_Challenges_
1. On the album page, which song got the band's first official music video in six years?
2. From the album page, write out the passage starting with "- Genre: Hardcore" and going on through "released in 2000.".

--- START OF Page excerpt ---

Studio album by Suicidal Tendencies
- Released: September 15, 2000
- Recorded: Titan Studios Stall #2, Redondo Beach, California, U.S.
- Genre: Hardcore punk
- Length: 56:26
- Label: Suicidal Records
- Producer: Suicidal Tendencies

Suicidal Tendencies chronology
| Freedumb (1999) | Free Your Soul...and Save My Mind (2000) | Friends & Family, Vol. 2 (2001) |

= Free Your Soul and Save My Mind =

Free Your Soul...and Save My Mind is the tenth studio album by crossover thrash band Suicidal Tendencies, released in 2000.

A music video was made for "Pop Songs". It was the band's first official video in six years, since "Love Vs. Loneliness" (from Suicidal for Life).

--- END OF Page excerpt ---
--- START OF Recorded information ---

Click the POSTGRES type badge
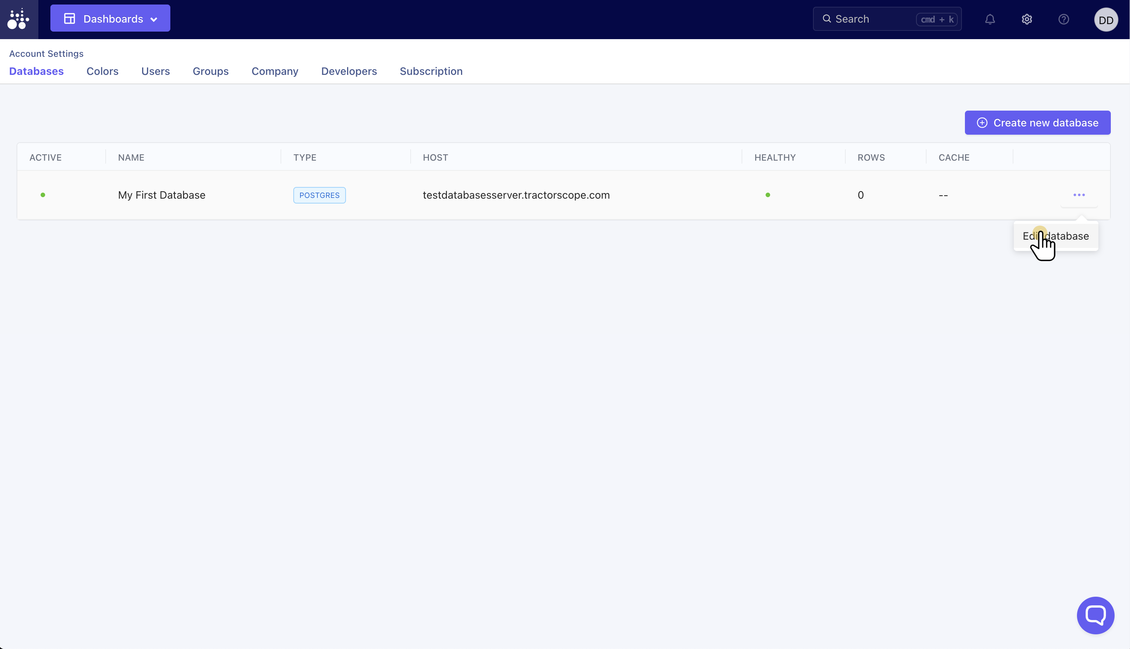 click(319, 195)
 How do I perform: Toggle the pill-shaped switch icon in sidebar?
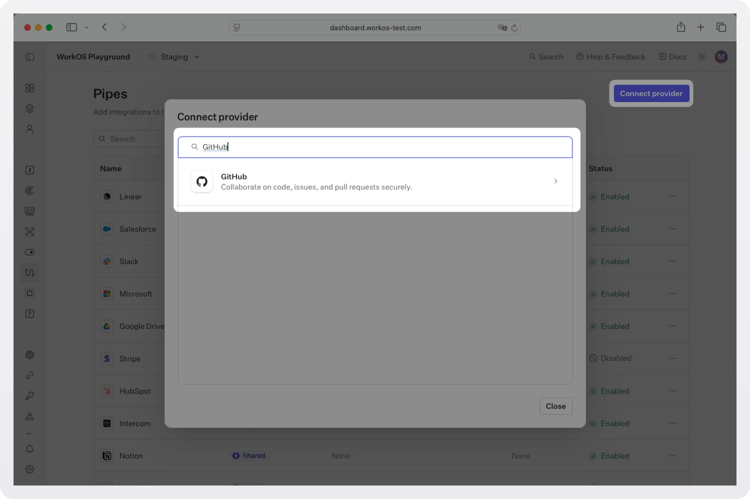[x=30, y=252]
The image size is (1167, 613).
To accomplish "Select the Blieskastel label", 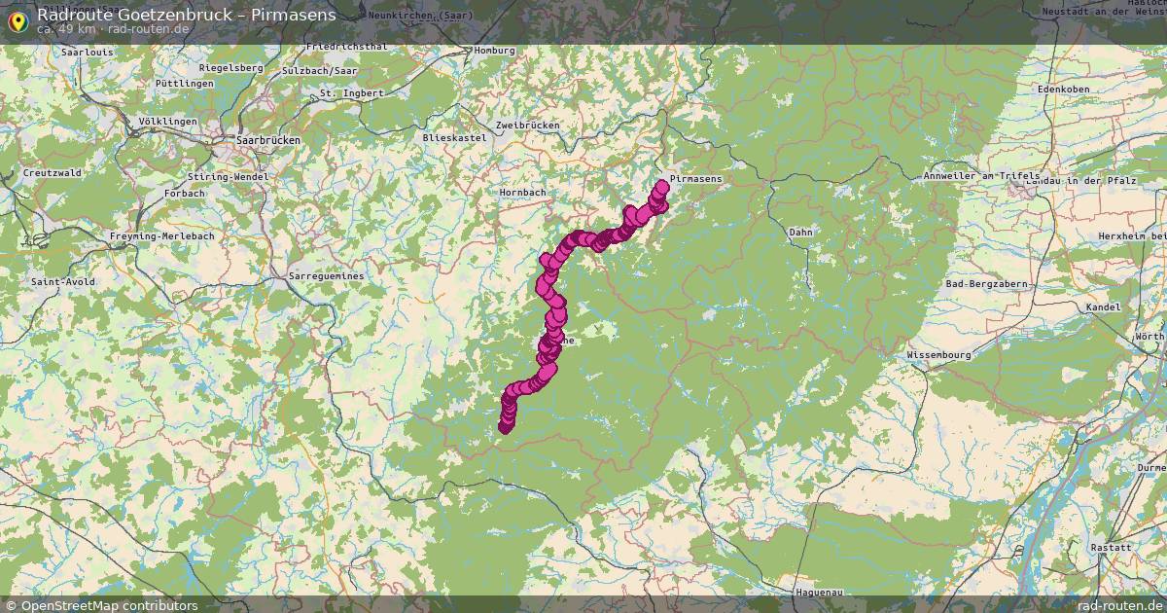I will tap(454, 138).
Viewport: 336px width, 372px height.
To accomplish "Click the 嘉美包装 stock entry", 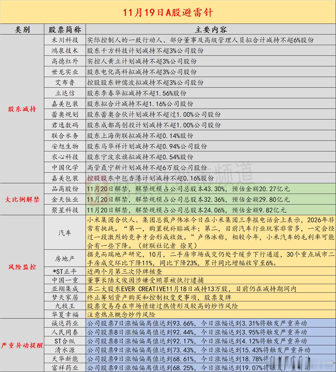I will pyautogui.click(x=65, y=104).
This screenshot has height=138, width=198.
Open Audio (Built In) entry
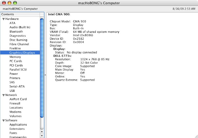point(20,27)
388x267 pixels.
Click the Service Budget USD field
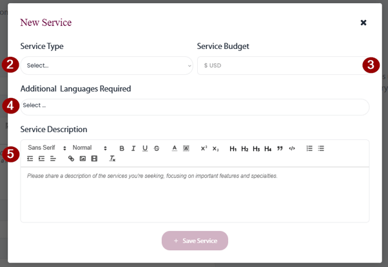(280, 65)
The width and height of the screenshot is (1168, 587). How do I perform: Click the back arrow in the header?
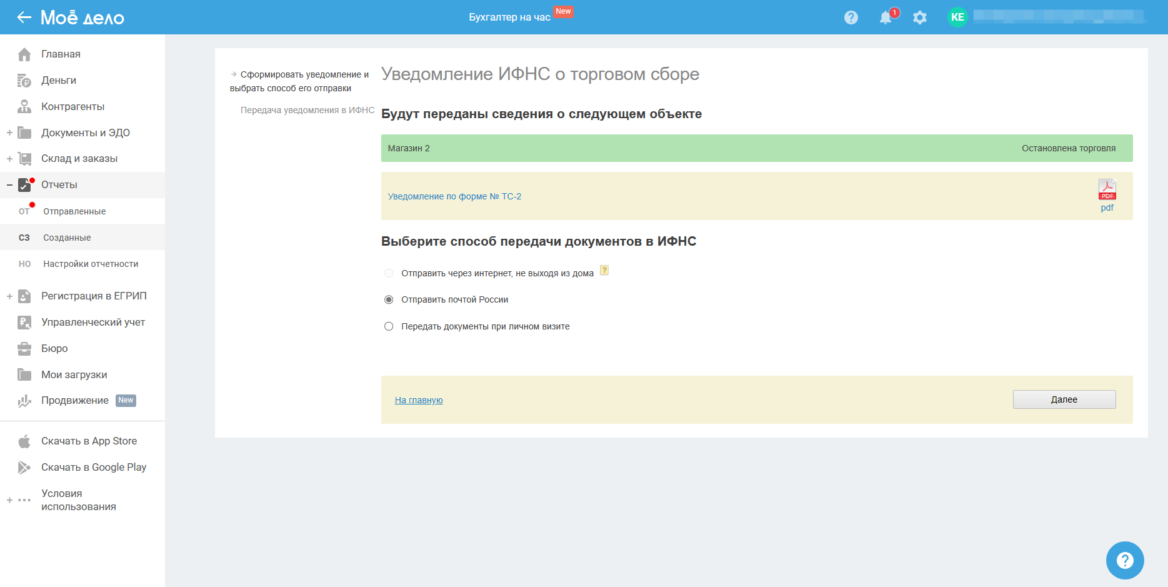24,18
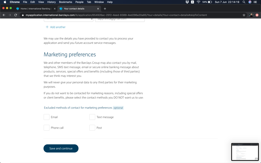Open the Bookmarks menu
The height and width of the screenshot is (163, 261).
point(66,2)
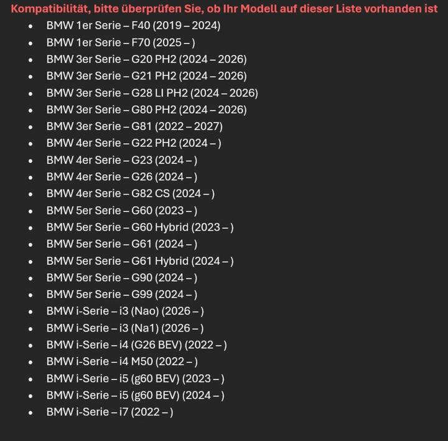This screenshot has height=441, width=448.
Task: Select the BMW 1er Serie F40 entry
Action: 133,26
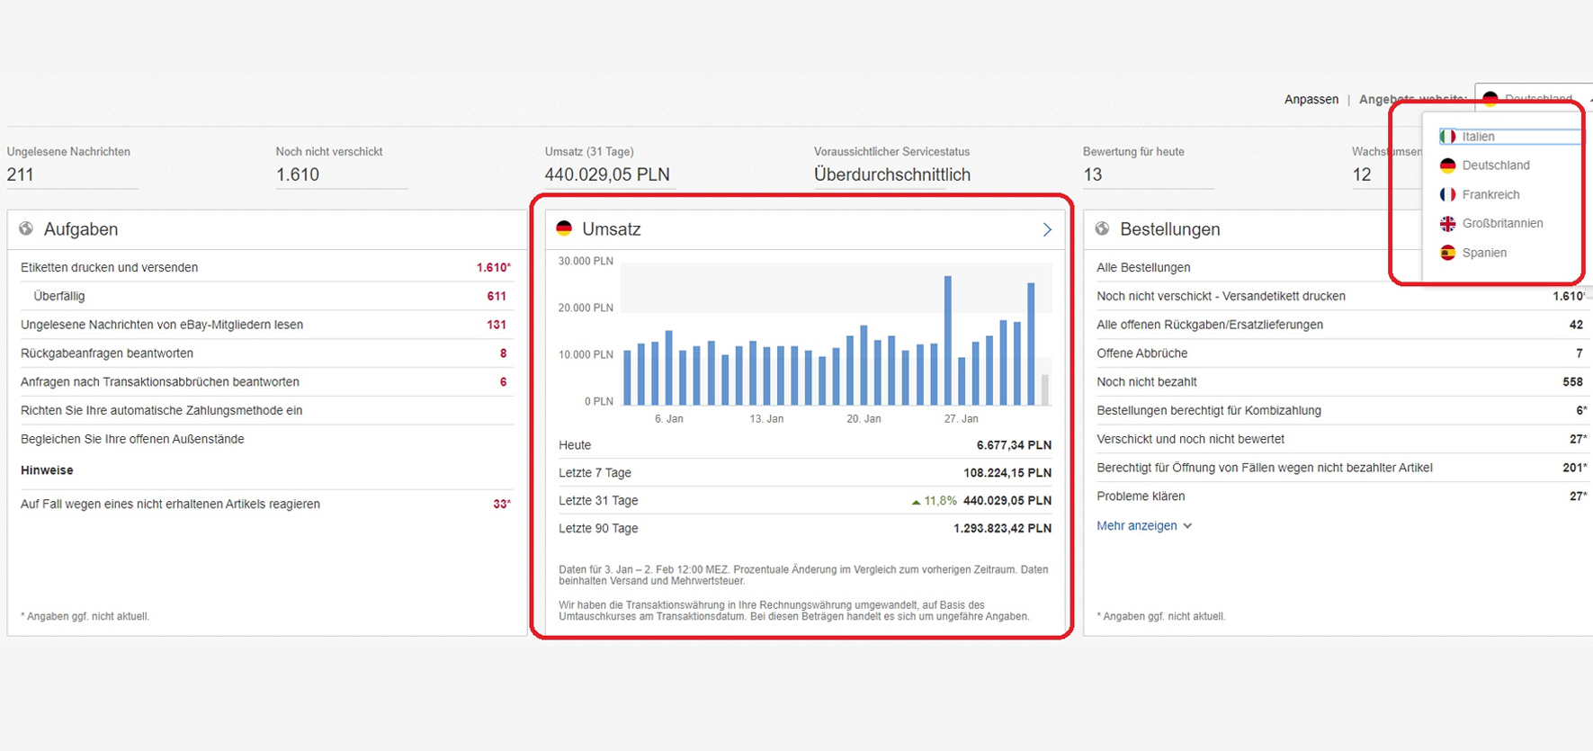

--- END OF Recorded information ---

_Answers per task_
1. "Pop Songs"

2.
- Genre: Hardcore punk
- Length: 56:26
- Label: Suicidal Records
- Producer: Suicidal Tendencies

Suicidal Tendencies chronology
| Freedumb (1999) | Free Your Soul...and Save My Mind (2000) | Friends & Family, Vol. 2 (2001) |

= Free Your Soul and Save My Mind =

Free Your Soul...and Save My Mind is the tenth studio album by crossover thrash band Suicidal Tendencies, released in 2000.